Today he will frame the imminent general election as a "real choice" between more of the same under Labour and the prime minister or change with the Conservatives. He was also expected to set out six key areas where voters can expect "immediate" change at his party's spring conference in Brighton.

Cameron will attempt to reprise the famous speech with no notes that won him the party leadership five years ago as he seeks to calm jittery activists and lawmakers ahead of the poll that is expected to take place on May 6.

Wife's comment

On Friday night, his wife Samantha made her first political remarks to date when she was asked whether her husband would win the election. Speaking as she opened a new NHS ward in London, she said: "I really hope so. I think he would be a brilliant prime minister and I would be very proud of him."

One survey on Saturday suggested that fewer than a third of voters know and like what the Tories stand for.

Cameron's inner circle has been locked in talks all week to thrash out ways to re-energise their campaign. On the economy, he will pledge to keep mortgage rates down by dealing with the deficit more quickly than Labour and stimulate the recovery by cutting corporation tax.

Tax breaks for marriage and measures to support couples in the benefits system will help make Britain "the most family friendly country in Europe".

NHS spending will be increased year- on-year, while a network of ‘free' schools run by charities, businesses and parents will be created to raise standards.

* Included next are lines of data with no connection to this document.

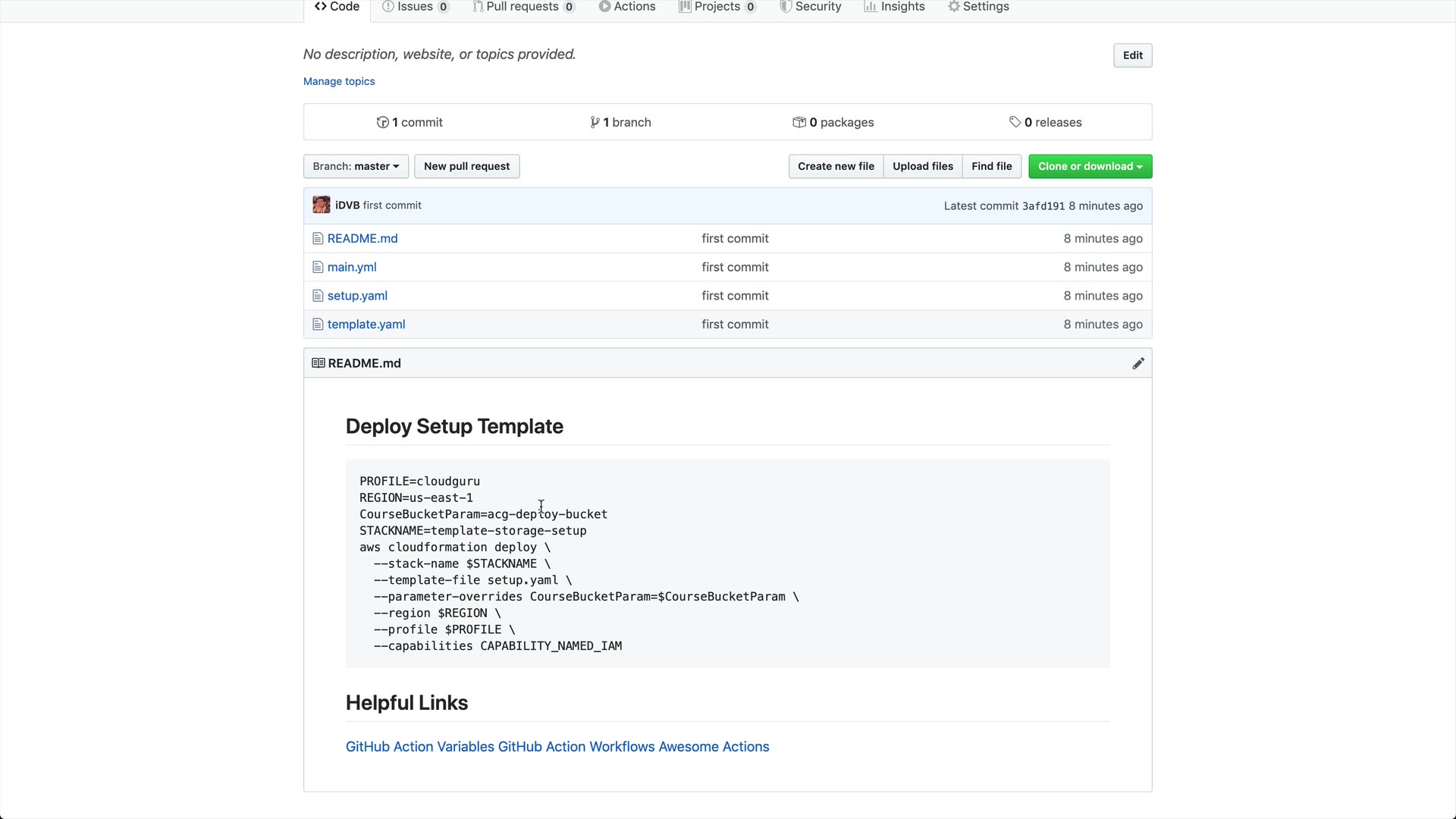1456x819 pixels.
Task: Click the file icon beside template.yaml
Action: 318,325
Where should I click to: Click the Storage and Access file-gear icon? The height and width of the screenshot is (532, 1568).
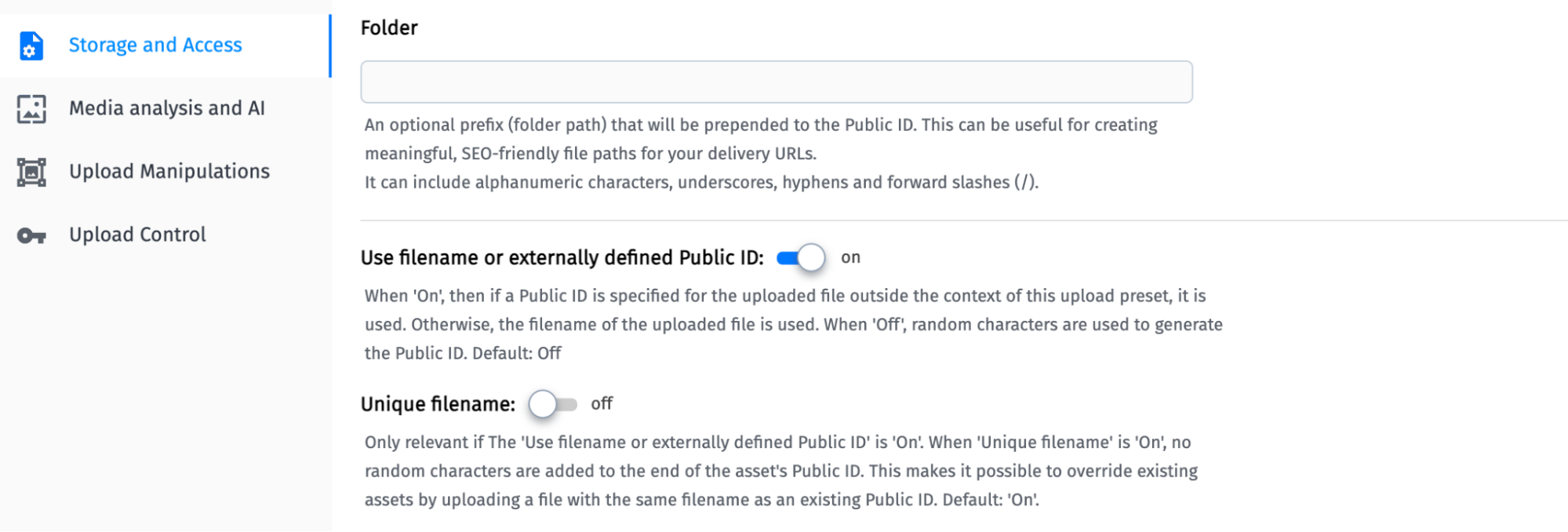click(31, 46)
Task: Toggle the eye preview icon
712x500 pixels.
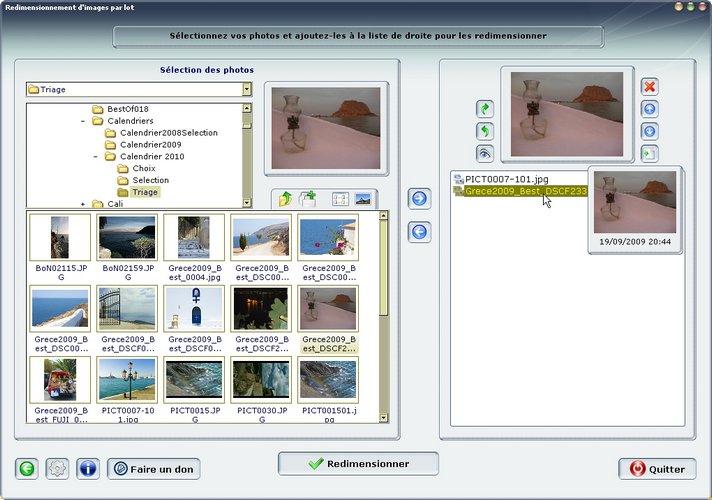Action: pyautogui.click(x=485, y=153)
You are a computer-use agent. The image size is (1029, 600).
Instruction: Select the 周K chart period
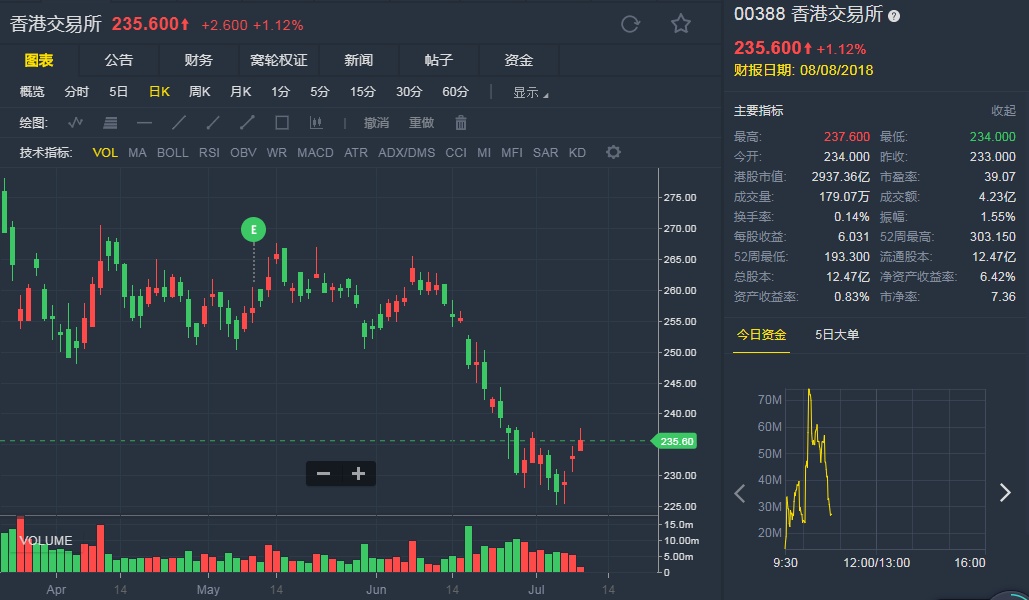pos(199,92)
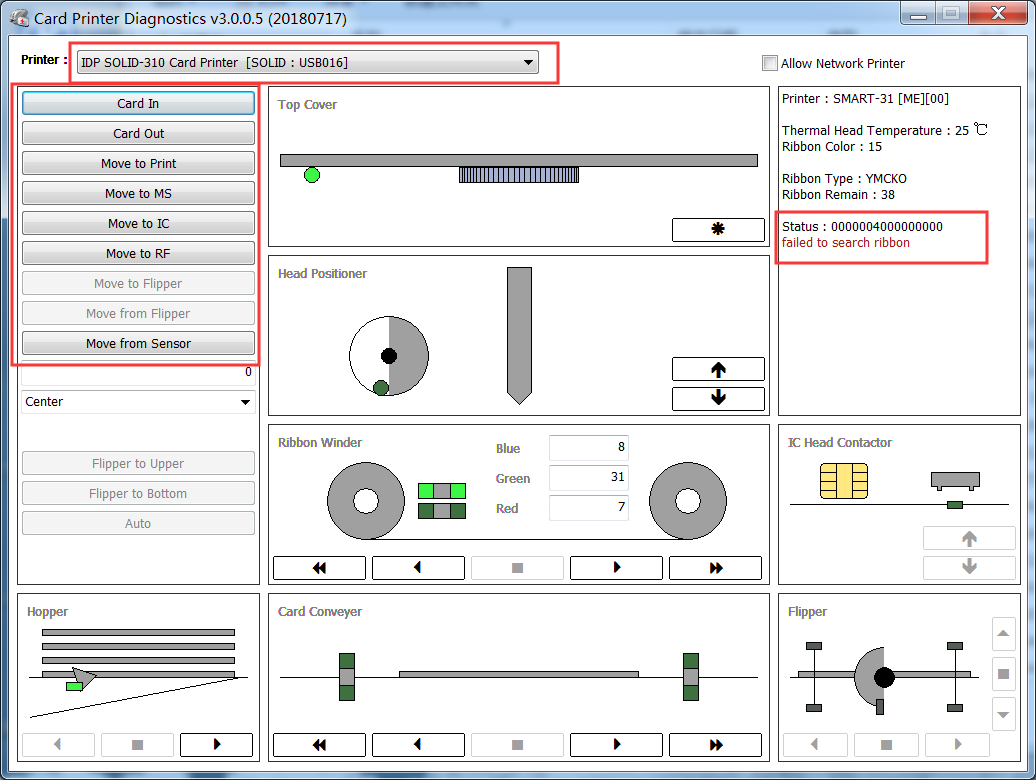Click Move from Sensor button
This screenshot has width=1036, height=780.
[x=138, y=344]
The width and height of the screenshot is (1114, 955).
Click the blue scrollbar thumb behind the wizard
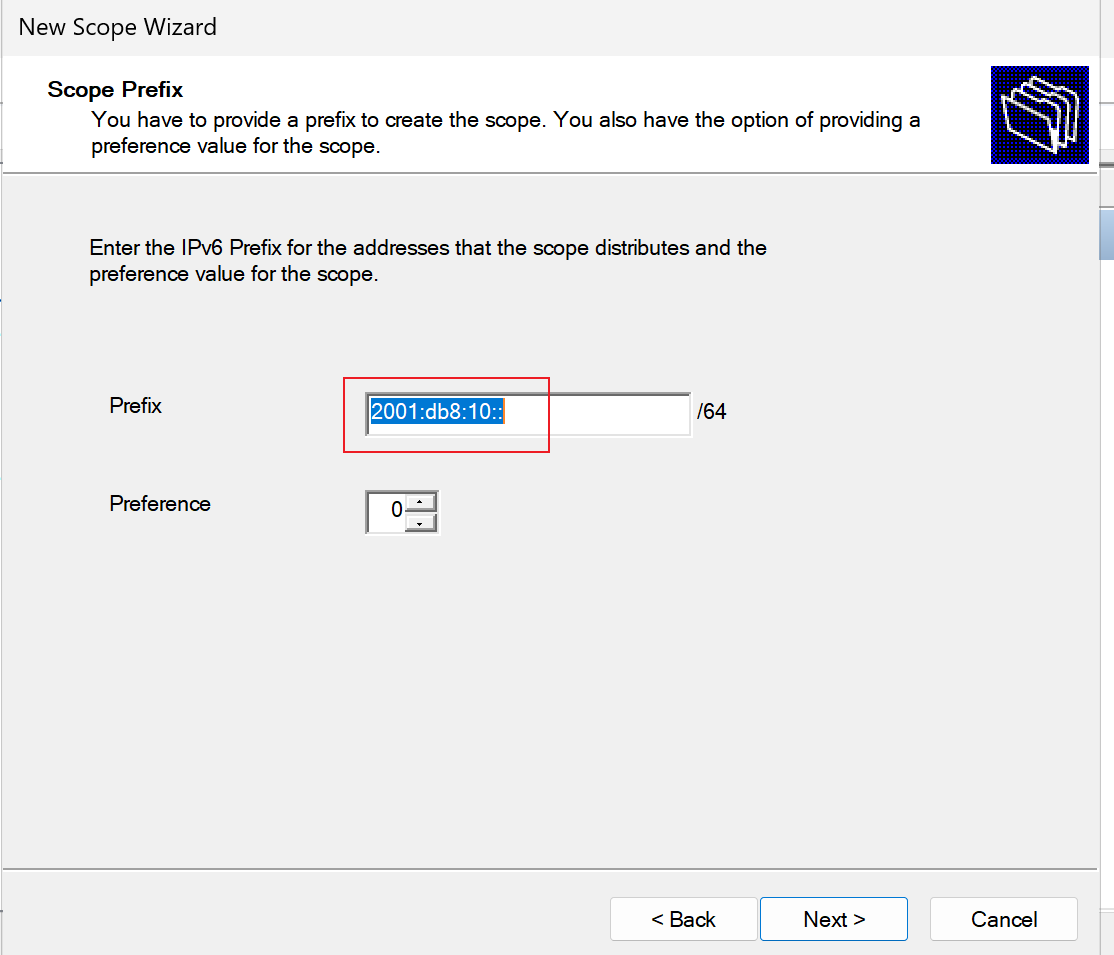(1106, 234)
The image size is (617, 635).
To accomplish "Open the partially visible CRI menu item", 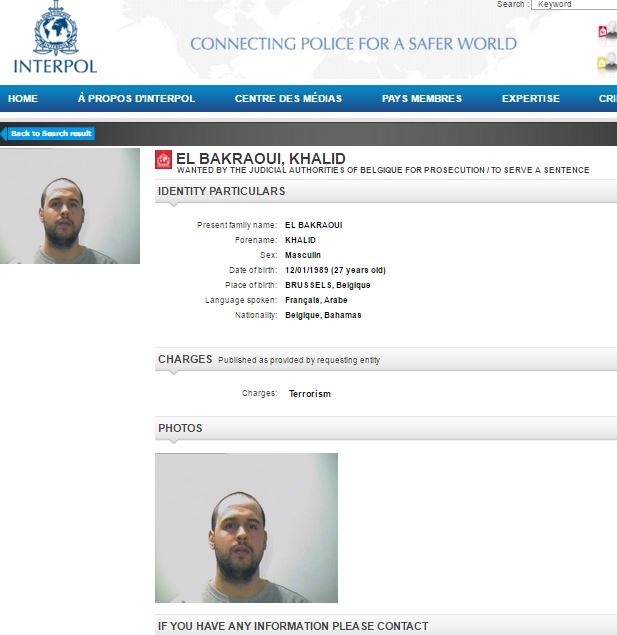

Finally, the party will promise to restore trust in politics by slashing the number of MPs, cutting Whitehall and quangos by a third and making public spending more transparent so taxpayers can judge for themselves whether their money is being spent well.

Two polls yesterday suggested the Tory lead — which stood at around 15 points last summer — has dipped to as little as five or six points. They are now below the crucial 40 per cent level of support.

Strategists insist the party is doing better in the key marginal seats it needs to win to secure power than national polls suggest.

But privately some Conservative MPs are worried about embarrassing gaffes on teenage pregnancy statistics and confusion over economic policy.

Sources close to the Tory leader insist morale is "high", however. One said: "Elections are either a choice between two parties or a referendum on the one in government. We have and we will make this an election of choice — between five more years of Gordon Brown or change with David Cameron. Actually, the narrowing poll lead could be turned to our advantage. Nothing could better focus people's minds on Labour's record and the prospect of having five more years of them."

Manifesto: Six-point agenda

- Act now on debt to get the economy moving
- Deal with the deficit more quickly than Labour so that mortgage rates stay lower for longer with the Conservatives.
- Get Britain working by boosting enterprise
- Cut corporation tax rates, abolish taxes on the first 10 jobs created by new businesses, promote green jobs, and get people off welfare and into work.
- Make Britain the most family-friendly country in Europe
- Freeze council tax and raise the basic state pension, recognise marriage in the tax system and back couples in the benefits system, support young families with extra health visitors, and fight back against crime.